The trio, who also discouraged Nigeria from strongly contesting claims of the British firm, formed the settlement team that jetted to London for settlement negotiations with P&ID.
In a statement signed by Mr Shasore on Saturday, he said he is disappointed that the case made against him hinged on false statements.
He described the federal government’s position as spiteful personal attacks on his professional conduct and reputation.
“I was instructed in this matter and accepted the instructions on behalf of my firm and to the knowledge of my partners in late 2012 and I made every effort to defend and vindicate my client at every stage with very few tools and with minimal support from within the government itself,” Mr Shasore said.
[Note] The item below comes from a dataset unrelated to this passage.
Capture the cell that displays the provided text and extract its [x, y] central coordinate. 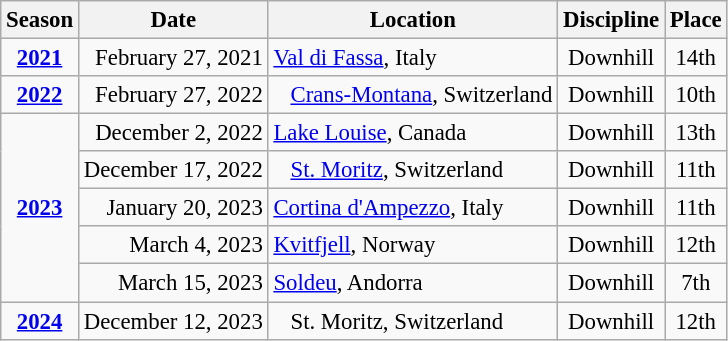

“I represented Nigeria up until the liability stage in the arbitration. I did not represent Nigeria in the damages stage of the arbitration. Which means I was not involved when the huge sum of damages was awarded against Nigeria. The complete records will show the series of steps that I took to defend Nigeria and the several results, which I secured in that effort at various stages.”
He noted that he put up the best defence with very little or no cooperation from relevant government officials at the time.
“I filed a jurisdiction objection that potentially could and should indeed have terminated the case in favour
of Nigeria because it was clear to us from the beginning that the contract was a scheme against Nigeria.”
“When the then Nigerian officials failed to supply documents or any witness to defend their case, I fought liability by enlisting the support of the legal adviser of NNPC who gave evidence to the best of his knowledge when everyone else with knowledge, refused to do so.”
As part of efforts made, Mr Shasore added that he obtained an injunction restraining the parties and the tribunal from proceeding with the arbitration then.
Speaking on the legal fees, he stated that it was payment to two law firms and not exceptional or unusual in the context of such a dispute.
“In fact, in order to extract the best possible case for Nigeria, it was from these fees that expenses were paid to ensure attendance at hearings and meetings in the UK by witnesses for Nigeria.”
While he neither debunked or confirmed the allegations of bribery and corruption, he reaffirmed his commitment and professional integrity “to always act in the best interest of Nigeria, victimized by fraud and corruption.”
However, Mr Shasore failed to explain why he made suspicious payments to NNPC officials and why he failed to challenge or push for the nullification of the witness statement of Mr Quinn who died while the arbitration proceedings were underway.
He claimed he got no cooperation from officials of the then government. But he did not say why he did not withdraw from the matter in protest against uncooperative officials.